Extended Financial Relief
The economic impact of Covid19 has been widespread, with many people out of work and the employment market shrinking. Experts believe the economic repercussions will be long-lasting, which is why relief packages have been implemented.
The Singapore government has introduced a financial relief program allowing citizens to decrease their monthly expenses. The Monetary Authority of Singapore (MAS) has extended this offer to homeowners with extended payment periods, as well as commercial businesses with property-related loans. For these businesses, the relief has made it possible to retain employees without having to sacrifice their monthly wages.

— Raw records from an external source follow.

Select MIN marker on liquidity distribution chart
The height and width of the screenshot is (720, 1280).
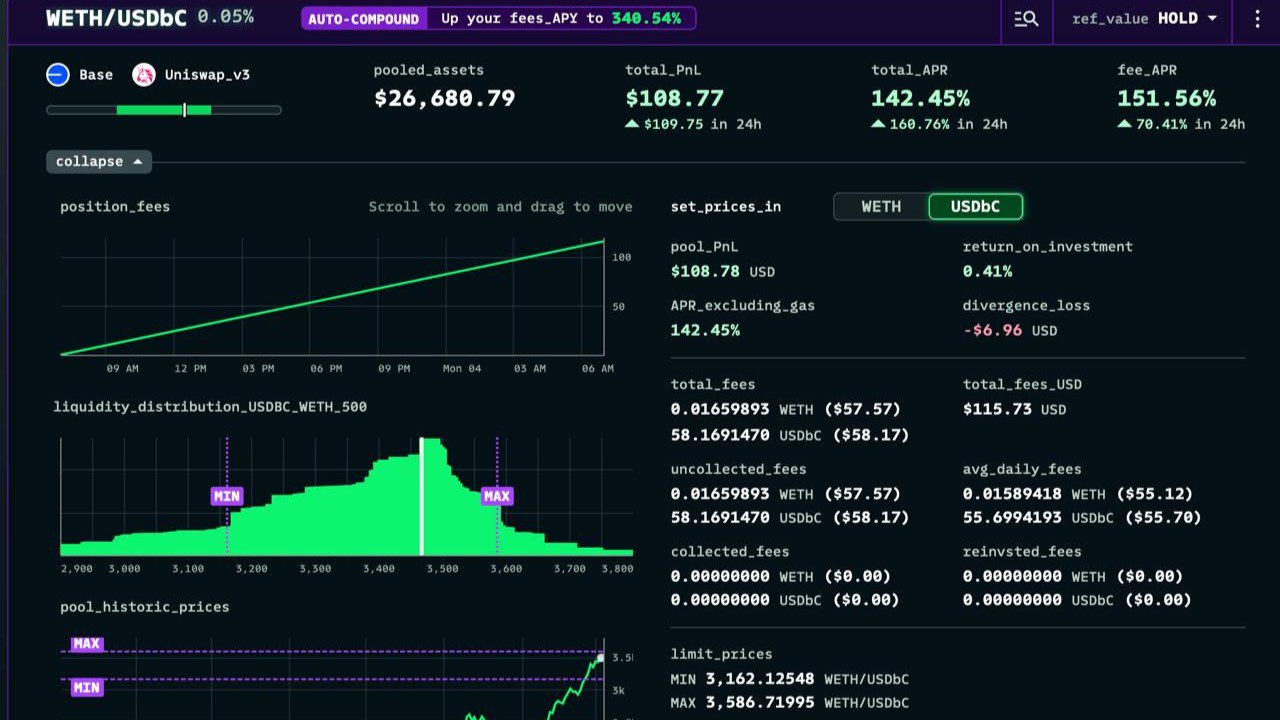(227, 496)
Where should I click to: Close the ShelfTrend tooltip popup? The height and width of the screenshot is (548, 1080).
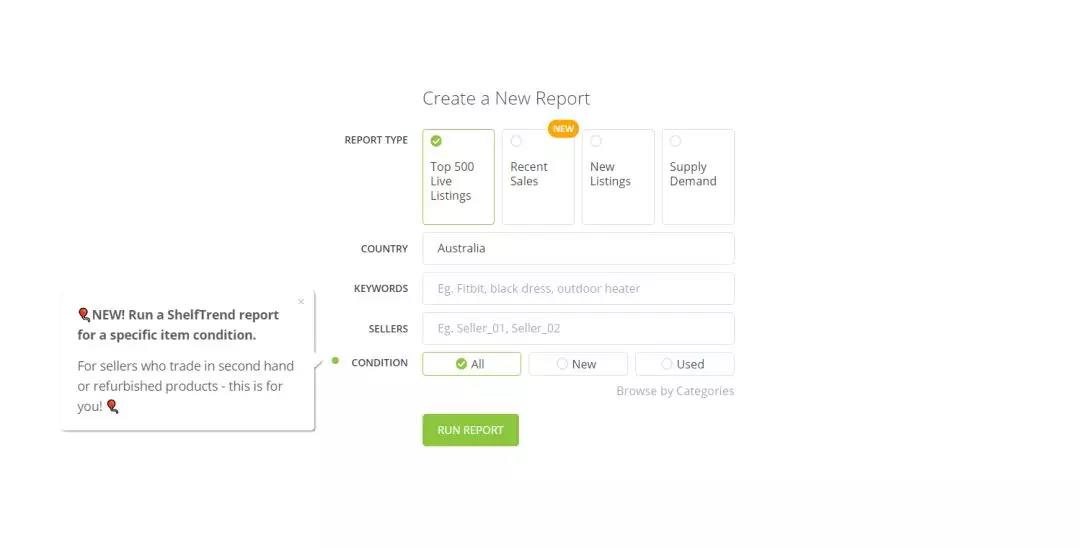pyautogui.click(x=301, y=302)
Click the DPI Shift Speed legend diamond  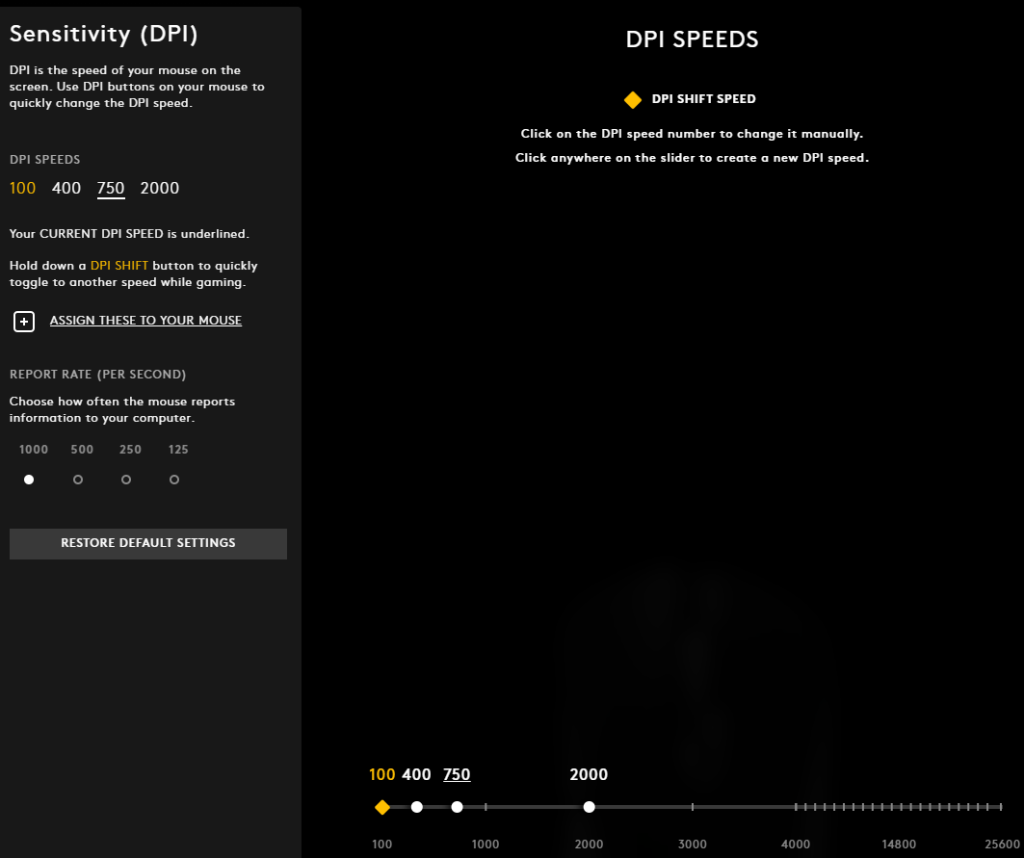(x=632, y=99)
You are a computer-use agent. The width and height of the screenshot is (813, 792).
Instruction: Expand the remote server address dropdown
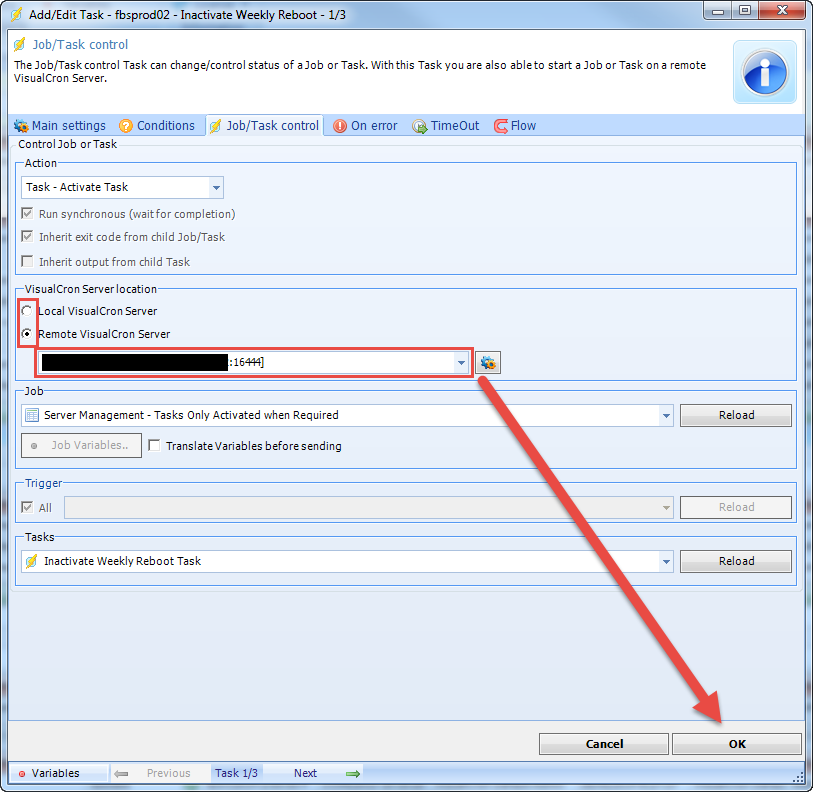point(461,362)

Many developers have experienced difficulties, and some have had to apply for extensions on their project completion dates to counteract the problems caused by a reduced workforce, a lack of cheaper foreign labor, and cash flow issues.
One positive has been the low interest rates, which has helped to cushion the blow.
The pandemic has made it difficult for people to view properties in person. Many Singapore property agencies have used technology to work around these issues, and virtual viewings are now standard. Covid has made it hard for landlords and agents to inspect rental properties when circuit breaker periods arise. In addition, when purchasing a property, it’s not always possible to organize meetings with banks and other lenders, which means in-person meetings must be conducted online.
Luckily, it’s now easier than ever to find mortgages online and buyers/investors can take advice from the experts of Property Guru to find an affordable Citibank Home Loan in Singapore. With Property Guru you can also take virtual tours of any home you might want to buy. They specialize in high-rise properties including condos, studio apartments, and business development lands.
Prices have Fallen
The lack of buyers and renters has created a huge oversupply problem in the Singapore real estate market. There are now far more properties available than buyers or renters. This is a good thing for investors, but not great for property developers and landlords.
The condominium market has been badly affected by the pandemic and there is a glut of properties for sale right now. Many developers have been forced to slash their prices to attract any interest and some agents have reported having empty properties on their books for months with zero interest from buyers.
The good news is that foreign buyers and investors in the market for a Singapore condo are spoiled for choice.
What Lies Ahead?
There are signs that the Singapore property market is recovering, albeit slowly. There has been a recent spike in demand for properties, which experts attribute to ‘recovery buying’ as investors plow their money into an asset perceived as ‘safe’. The low interest rates right now have encouraged buyers with capital to add to their property portfolios, and as the land banks held by developers slowly deplete, it’s likely that the property market will once again become buoyant as the pandemic slowly recedes.
Indeed, many of the best sites ripe for development in Singapore are expected to attract a lot of interest once bidding begins.
In the rental and residential sales sector, units with balconies and a quiet place for renters to work at home are likely to be at a premium, which is something developers must take into account.
The pandemic of 2019 has affected every single aspect of people’s lives. Not only does the world live differently, but everyone has had to change their mindsets to adapt to the new world. Although the market will recover fully, it may still be a few years.